Funghi, sagre e consigli utili per raccolta e consumo

L'obbiettivo è quello di evitare titoli quali "Avvelenamento da funghi"


Tra pochi giorni inizia la stagione dei funghi. Tre mesi - settembre, ottobre e novembre - meteo permettendo, per la raccolta, sole e acqua non dovrebbero mancare.

Tre mesi nei quali, purtroppo si concentrano le intossicazione da funghi. Per questo Primo Mastrantoni di Aduc ricorda che "presso le Asl c'e' un apposito ufficio micologico cui rivolgersi in caso di dubbi sulla pericolosità di quanto si raccoglie nei boschi. Nel caso si volesse acquistarli, ricordiamo che le cassette o gli involucri che contengono i funghi freschi devono riportare una etichetta che attesti l'avvenuto controllo da parte degli Ispettori micologici delle stesse ASL. Diffidare, quindi, dei venditori occasionali. I funghi sono scarsamente nutritivi: sono costituiti al 92% di acqua, pochissime proteine, quasi niente di grassi e carboidrati. L'idea, quindi, di una "bistecca" di fungo e' frutto della fantasia di qualche simpatico, ed interessato, commerciante. Inoltre, i funghi sono di difficile digestione e una abbuffata puo' mettere in difficolta' l'apparato digerente; meglio mangiarli cotti e usarli come condimento. Le intossicazioni hanno una caratteristica gastroenterica: nausea e ripetuti episodi di vomito e diarrea. Infine, una delusione per i cultori del fungo italico: la maggior parte dei funghi freschi spontanei provengono dall'estero, Paesi dell'Est in primis.

Sono anche mesi di Sagre.

Venerdì 5 settembre avrà inizio la celebre Sagra del Fungo a Pievescola.
La manifestazione durerà fino a Domenica 14 Settembre con un programma ricco di eventi dal consueto autoraduno d’Epoca ai concerti serali e ovviamente agli stand gastronomici con ricette a base di funghi.

Funghi e.. castagne

SAGRA DELLE FRUGIATE, è la festa più bella ed importante che si tiene all'inizio dell'autunno nel capoluogo della montagna pesciatina. Giunta alla 47° edizione, questa manifestazione è inserita, a tutti gli effetti, tra le classiche della Toscana e sempre richiama tantissimi visitatori provenienti anche da fuori regione. Nata per promuovere un prodotto tipico locale, si è poi trasformata ed adoperata nel tempo per rispondere sempre più esaurientemente alle esigenze del pubblico, sviluppandosi nell'intero Castello di Vellano ed offrendo tutta la filiera dei prodotti gastronomici si possono ottenere dalle castagne e dalla loro lavorazione.

Per rendere ancora più interessante la visita, sono stati coinvolti nella manifestazione, sia il Museo del Cavatore e del Minatore che la Cava di petra serena, unica nella provincia di Pistoia, entrambi visitabili gratuitamente durante la sagra.

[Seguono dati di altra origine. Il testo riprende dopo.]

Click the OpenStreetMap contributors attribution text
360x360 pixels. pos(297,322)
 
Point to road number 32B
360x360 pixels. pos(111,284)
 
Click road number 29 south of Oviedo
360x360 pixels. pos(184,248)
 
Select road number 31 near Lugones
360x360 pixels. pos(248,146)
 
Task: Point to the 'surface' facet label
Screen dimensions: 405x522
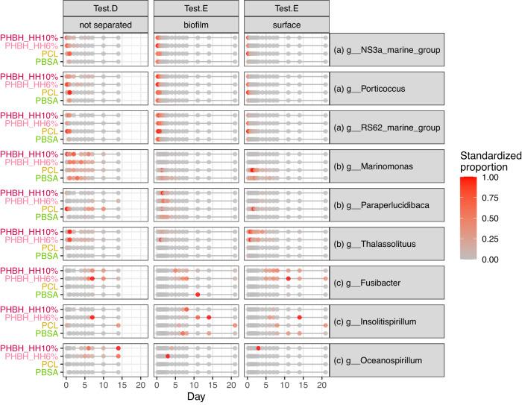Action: (x=286, y=24)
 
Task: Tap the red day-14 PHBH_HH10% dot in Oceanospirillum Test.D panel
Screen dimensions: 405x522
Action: (x=118, y=348)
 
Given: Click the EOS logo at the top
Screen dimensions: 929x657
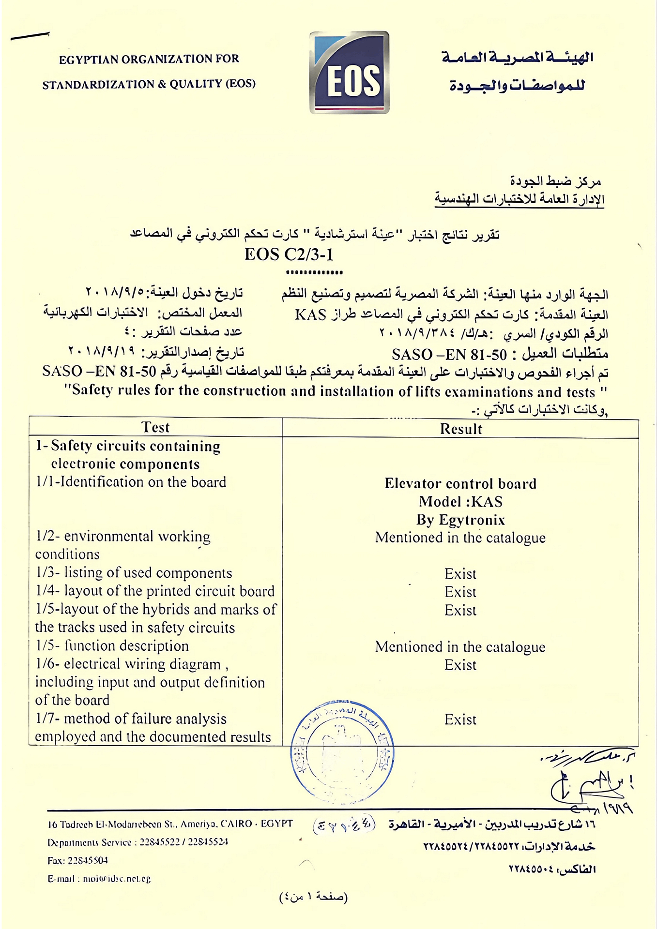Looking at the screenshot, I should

È inoltre possibile visitare anche l'antica chiesa dedicata ai SS Sisto e Martino ed effettuare un percorso gratuito all'interno del paese.

Tutto il paese, con tutte le realtà associative, è quindi coinvolto nella Sagra delle Frugiate che per l'edizione 2014 è in calendario domenica 12 e domenica 19 settembre.

La grande padella verrà collocata nel piazzale antistante il circolo dove sarà possibile gustare grartuitamente le castagne arrostite ed annaffiate con buon vino.

Per i più golosi oi, necci con ricotta, frittelle di farina neccia, castagnaccio, ballotti ed altre specialità veramente uniche.

Chi decide di raggiungere Vellano nella mattinata, potrà rimanere a pranzo nei ristoranti del luogo che, per l'occasione, offrono un ricercatissimo e particolare menù a base di castagne ad un prezzo veramente promozionale.

Come per gli anni scorsi, viene riconfermato il senso unico a salire lungo la strada Mammianese in modo da realizzare i parcheggi per le auto dei visitatori con conseguente deviazione del traffico proveniente da Macchino, lungo via del Trespo.